I wouldn’t say that I’m entirely looking forward to all this despite the fact that any campaign by Warren is going to provide good copy to someone like me, an economically literate journalist.
So, the basic idea:
Senator Elizabeth Warren jumped into the race for president on Monday, announcing she is forming an exploratory committee for 2020. The Massachusetts Democrat, known for her critiques of big banks and corporations, became the first major candidate to declare her intentions with a video posted online on New Year’s Eve. “America’s middle class is under attack,” she said. “How did we get here? Billionaires and big corporations decided they wanted more of the pie and they enlisted politicians to cut them a fatter slice.”
The tweet and video is here:
Every person in America should be able to work hard, play by the same set of rules, & take care of themselves & the people they love. That’s what I’m fighting for, & that’s why I’m launching an exploratory committee for president. I need you with me: https://t.co/BNl2I1m8OX pic.twitter.com/uXXtp94EvY
— Elizabeth Warren (@ewarren) December 31, 2018
So, to that first bit of actual economic journalism of this campaign. Warren uses this chart, derived from the Center for American Progress:
Looks scary, eh? Sadly, it’s all a statistical lie. It’s derived from Census, which says this about their income calculations:
The income and poverty estimates
shown in this report are based solely
on money income before taxes and
do not include the value of noncash
benefits, such as those provided by
the Supplemental Nutrition Assistance
Program (SNAP), Medicare, Medicaid,
public housing, or employer-provided
This makes the chart meaningless to try to say something about how that middle class is doing. Just to think about one point, who pays the taxes:
The share of reported income earned by the top 1 percent of taxpayers rose slightly to 20.7 percent in 2015. Their share of federal individual income taxes fell slightly, to 39.0 percent.

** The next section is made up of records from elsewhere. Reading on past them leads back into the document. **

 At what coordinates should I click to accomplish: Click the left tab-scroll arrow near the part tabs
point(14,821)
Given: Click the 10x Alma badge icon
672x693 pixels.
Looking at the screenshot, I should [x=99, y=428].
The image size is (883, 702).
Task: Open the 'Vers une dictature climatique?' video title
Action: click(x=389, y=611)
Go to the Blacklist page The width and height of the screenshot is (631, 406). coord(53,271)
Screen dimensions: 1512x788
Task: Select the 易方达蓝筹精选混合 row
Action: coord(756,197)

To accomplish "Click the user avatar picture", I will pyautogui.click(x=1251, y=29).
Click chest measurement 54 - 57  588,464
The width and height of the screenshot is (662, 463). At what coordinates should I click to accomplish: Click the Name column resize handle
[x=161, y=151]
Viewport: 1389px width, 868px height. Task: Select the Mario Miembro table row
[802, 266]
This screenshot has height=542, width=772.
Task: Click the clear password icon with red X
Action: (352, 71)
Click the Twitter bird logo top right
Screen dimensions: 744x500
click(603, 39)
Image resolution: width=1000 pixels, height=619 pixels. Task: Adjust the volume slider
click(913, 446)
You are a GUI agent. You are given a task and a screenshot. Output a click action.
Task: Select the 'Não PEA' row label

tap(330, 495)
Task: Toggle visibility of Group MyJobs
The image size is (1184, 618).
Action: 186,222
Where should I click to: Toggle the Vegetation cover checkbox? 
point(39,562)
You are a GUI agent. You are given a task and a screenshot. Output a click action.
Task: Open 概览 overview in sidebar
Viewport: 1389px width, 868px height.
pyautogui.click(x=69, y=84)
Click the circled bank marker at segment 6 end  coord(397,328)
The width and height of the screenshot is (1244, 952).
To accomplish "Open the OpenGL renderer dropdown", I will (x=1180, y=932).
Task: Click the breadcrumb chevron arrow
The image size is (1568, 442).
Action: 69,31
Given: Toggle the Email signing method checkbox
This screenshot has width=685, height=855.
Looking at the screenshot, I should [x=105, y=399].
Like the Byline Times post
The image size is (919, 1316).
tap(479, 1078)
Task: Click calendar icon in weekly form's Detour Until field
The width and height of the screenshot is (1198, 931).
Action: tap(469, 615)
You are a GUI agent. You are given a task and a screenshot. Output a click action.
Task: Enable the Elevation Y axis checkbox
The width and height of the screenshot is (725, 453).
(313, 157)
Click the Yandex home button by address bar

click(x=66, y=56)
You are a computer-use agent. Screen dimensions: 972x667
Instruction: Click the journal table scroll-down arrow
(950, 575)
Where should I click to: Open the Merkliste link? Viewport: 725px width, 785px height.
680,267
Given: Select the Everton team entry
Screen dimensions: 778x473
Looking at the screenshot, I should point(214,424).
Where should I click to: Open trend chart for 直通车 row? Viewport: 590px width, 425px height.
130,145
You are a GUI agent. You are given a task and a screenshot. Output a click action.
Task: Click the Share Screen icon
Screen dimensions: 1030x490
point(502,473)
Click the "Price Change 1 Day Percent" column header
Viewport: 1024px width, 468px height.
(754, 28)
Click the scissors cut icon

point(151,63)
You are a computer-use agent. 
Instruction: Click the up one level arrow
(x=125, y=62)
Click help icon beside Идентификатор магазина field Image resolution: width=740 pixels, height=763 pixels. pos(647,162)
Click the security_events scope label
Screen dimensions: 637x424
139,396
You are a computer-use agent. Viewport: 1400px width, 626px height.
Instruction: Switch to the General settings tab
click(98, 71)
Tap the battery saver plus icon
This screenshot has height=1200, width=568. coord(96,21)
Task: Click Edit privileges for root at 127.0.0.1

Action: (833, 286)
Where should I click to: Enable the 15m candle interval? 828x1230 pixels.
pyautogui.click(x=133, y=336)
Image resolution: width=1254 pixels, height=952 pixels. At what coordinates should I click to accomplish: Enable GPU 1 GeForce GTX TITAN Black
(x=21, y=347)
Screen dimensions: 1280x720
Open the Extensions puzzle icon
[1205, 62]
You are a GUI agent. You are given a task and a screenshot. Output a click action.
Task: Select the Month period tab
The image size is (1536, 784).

In 2015, the top 50 percent of all taxpayers paid 97.2 percent of all individual income taxes while the bottom 50 percent paid the remaining 2.8 percent.
The top 1 percent paid a greater share of individual income taxes (39.0 percent) than the bottom 90 percent combined (29.4 percent).
The top 20% – those too rich to be middle class any more – pay the majority of income tax. Money which is then largely spent upon that middle class again.
That is, what is being measured here is income before everything government does to make income more equal – taxes and benefits. In fact, this is even before employer things like health care benefits. And yes, that has been an increasing part of income over the these decades.
Do note what is being done here. Warren is showing us changes in income before the things government does to redistribute income. She’s then using that to show that we must use government to redistribute income. But that’s not logically fair. We need to see income after government has redistributed it in order to work out whether government should do more – or possibly less – of that redistribution.
For example, the share of income tax paid by that top 20% has increased dramatically over the decades of that chart. Sure, that’s as it should be. But we’d better take account of that as we work out how much more to do of it, no?
Senator Elizabeth Warren has opened her presidential campaign – not that we should call it that quite yet – with a statistical lie. It’s going to be a long couple of years, isn’t it?